# [Goal of the exercise]
Retype exactly the lines of the listing below from the one with "Screen dimensions: 833x542" through the last, both included, and leave every picture out.

# [Listed records]
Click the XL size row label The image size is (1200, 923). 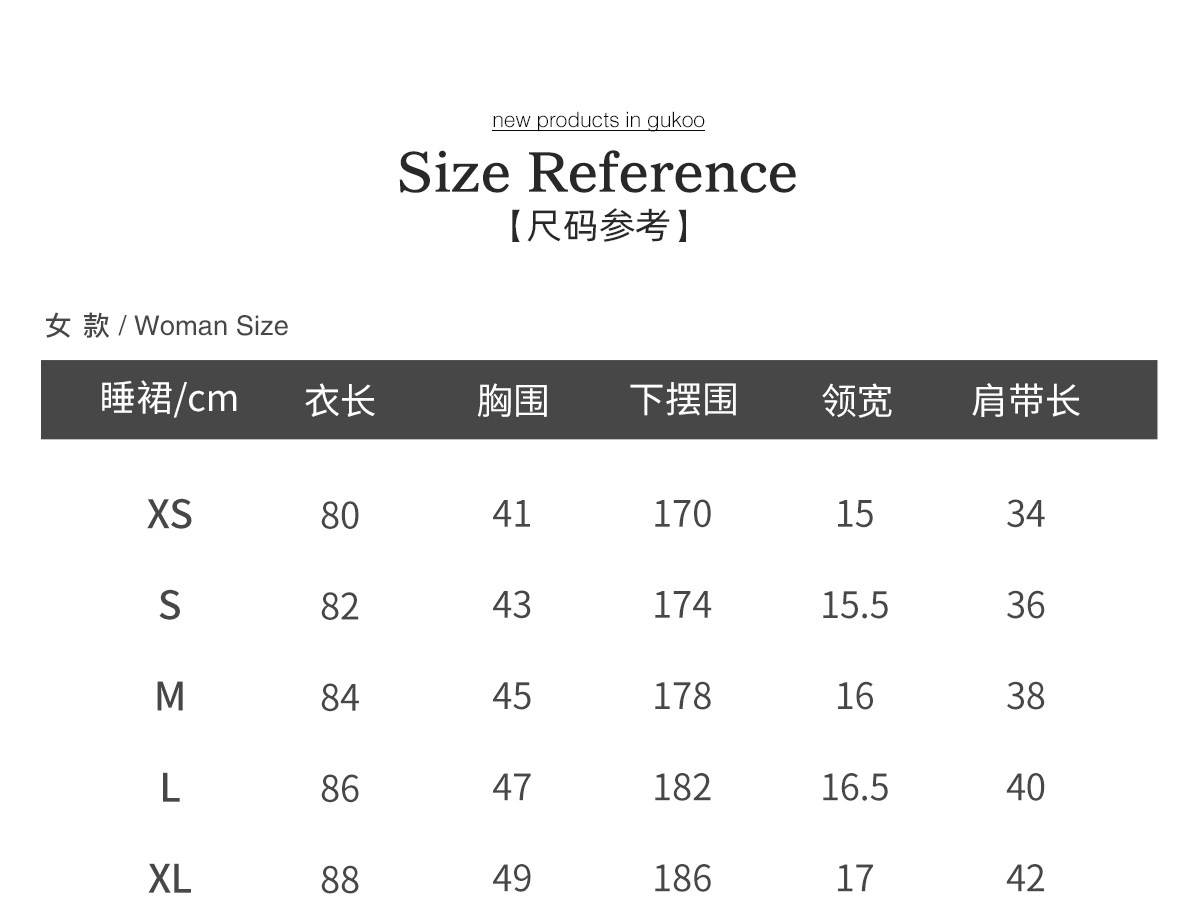[169, 879]
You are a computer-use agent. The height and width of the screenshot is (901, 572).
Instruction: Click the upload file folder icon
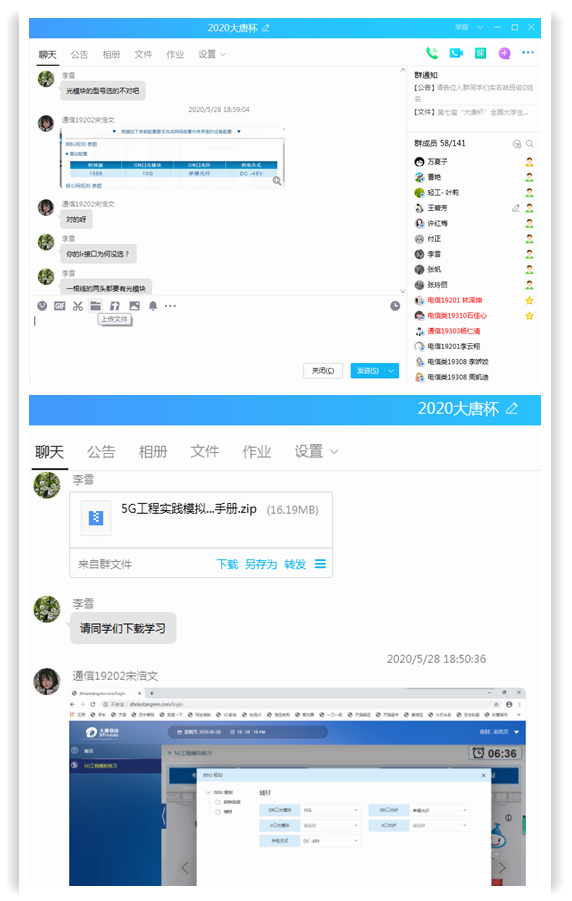click(95, 306)
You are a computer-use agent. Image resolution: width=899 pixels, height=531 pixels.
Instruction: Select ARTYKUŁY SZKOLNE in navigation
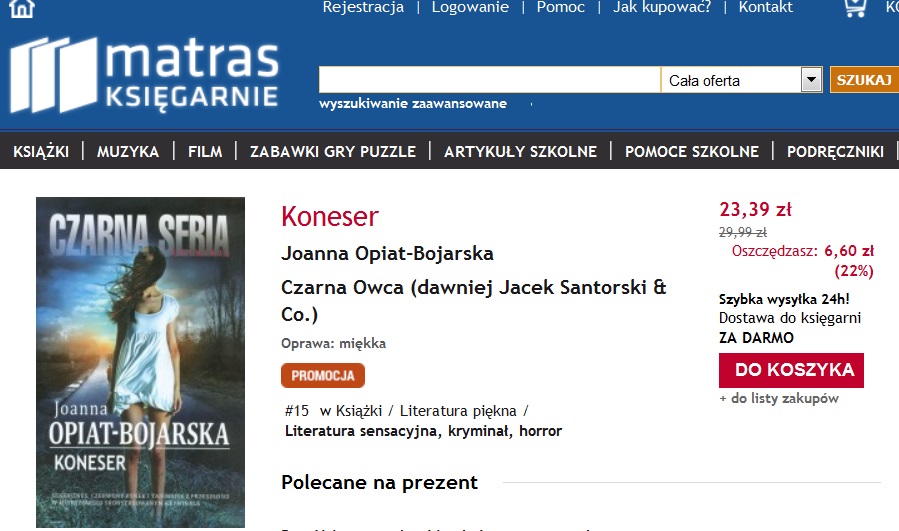coord(521,151)
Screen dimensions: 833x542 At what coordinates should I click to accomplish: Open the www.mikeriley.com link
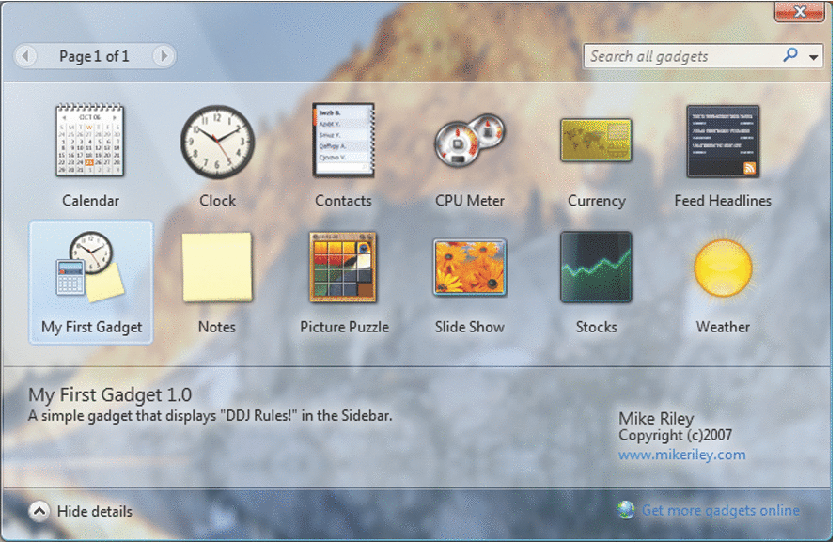pyautogui.click(x=681, y=454)
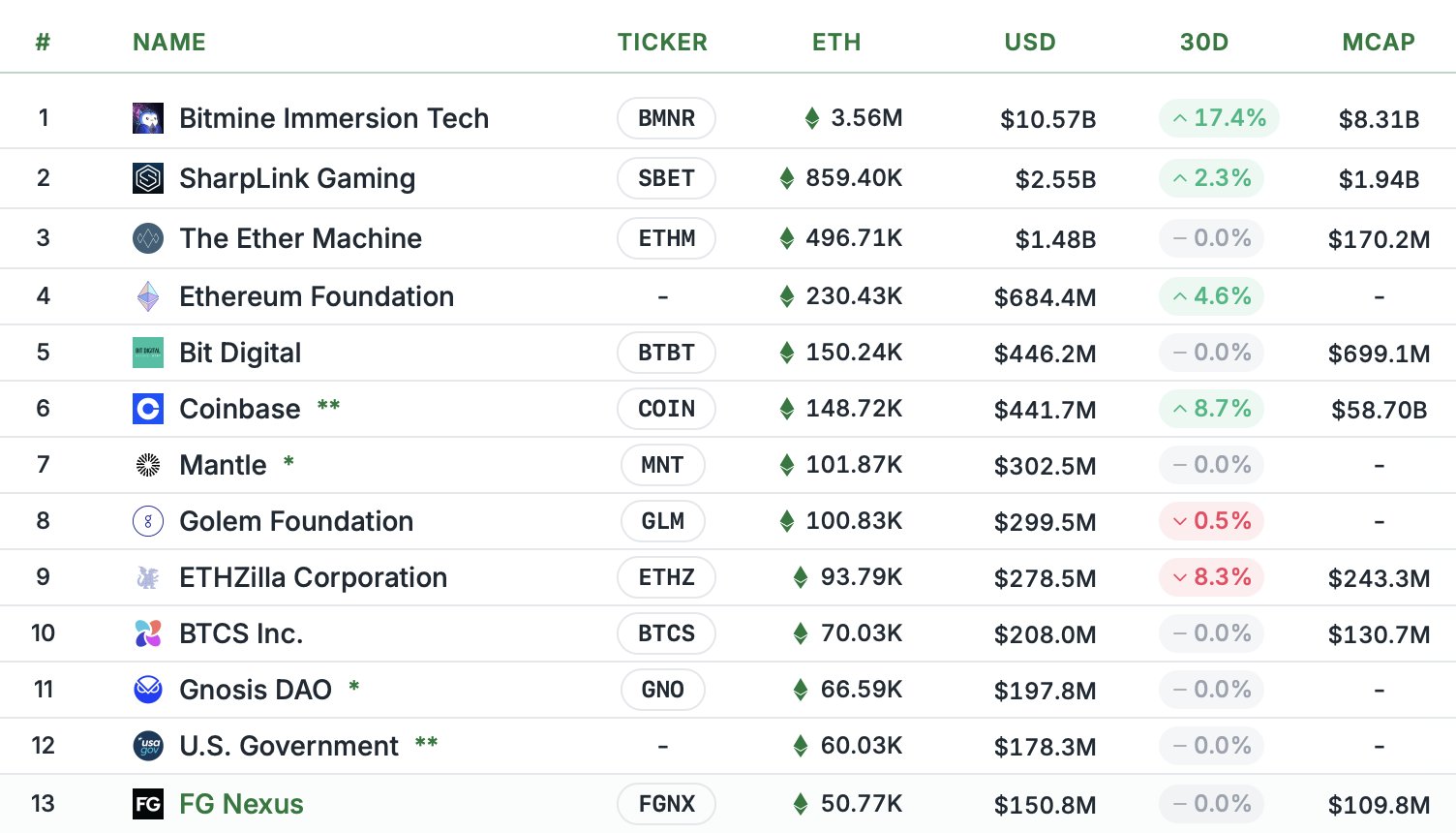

# [Written reply]
Screen dimensions: 833x542 At what coordinates should I click to accomplish: Open the www.mikeriley.com link
pyautogui.click(x=681, y=454)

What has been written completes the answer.